> **DATA RECORDS**
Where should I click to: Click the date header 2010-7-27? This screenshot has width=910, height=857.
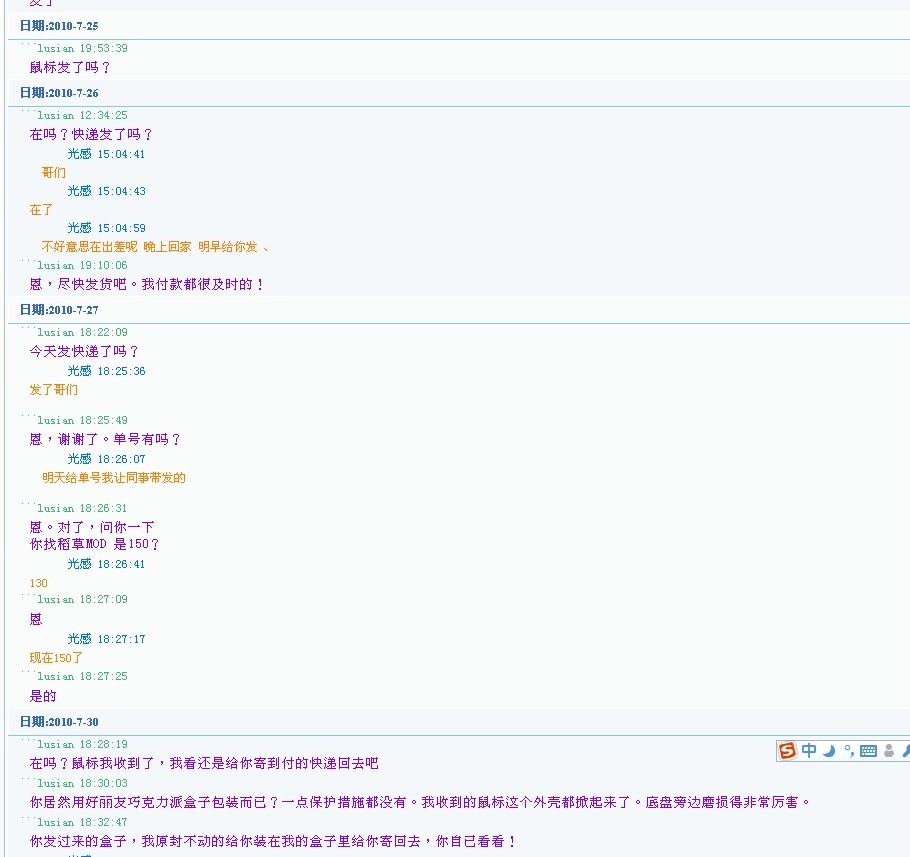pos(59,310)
---
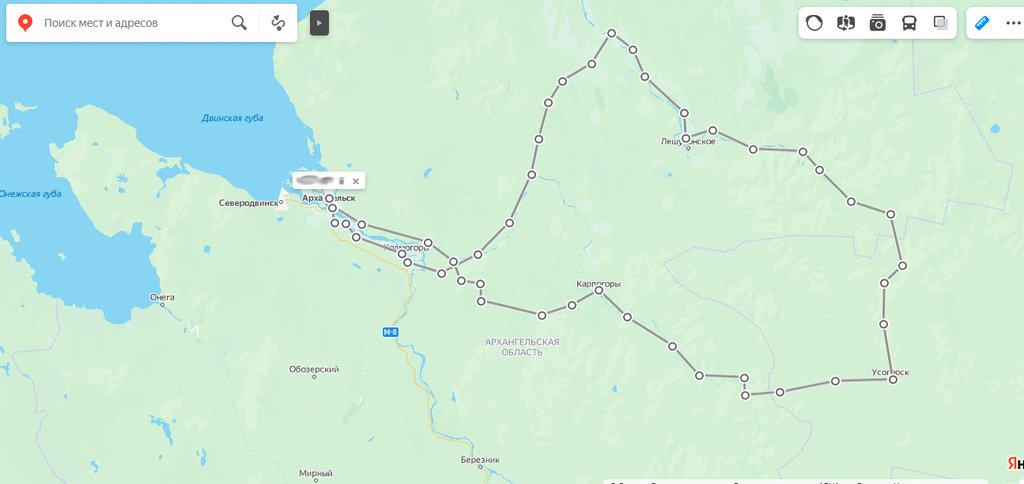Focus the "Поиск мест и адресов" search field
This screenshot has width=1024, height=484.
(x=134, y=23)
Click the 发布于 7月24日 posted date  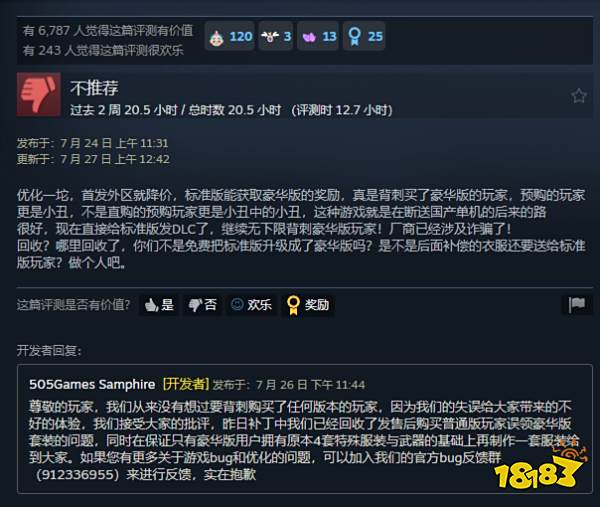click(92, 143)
--
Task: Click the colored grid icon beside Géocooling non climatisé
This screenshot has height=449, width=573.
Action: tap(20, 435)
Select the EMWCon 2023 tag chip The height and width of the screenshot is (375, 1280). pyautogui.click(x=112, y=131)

> **PROBLEM TO WORK ON**
From the data above, output exactly the lines between the one containing "Task: Click the" and the one containing "Select the EMWCon", counting both of them.

> **ANSWER FOR THIS EXERCISE**
Task: Click the colored grid icon beside Géocooling non climatisé
This screenshot has height=449, width=573.
Action: tap(20, 435)
Select the EMWCon 2023 tag chip The height and width of the screenshot is (375, 1280). pyautogui.click(x=112, y=131)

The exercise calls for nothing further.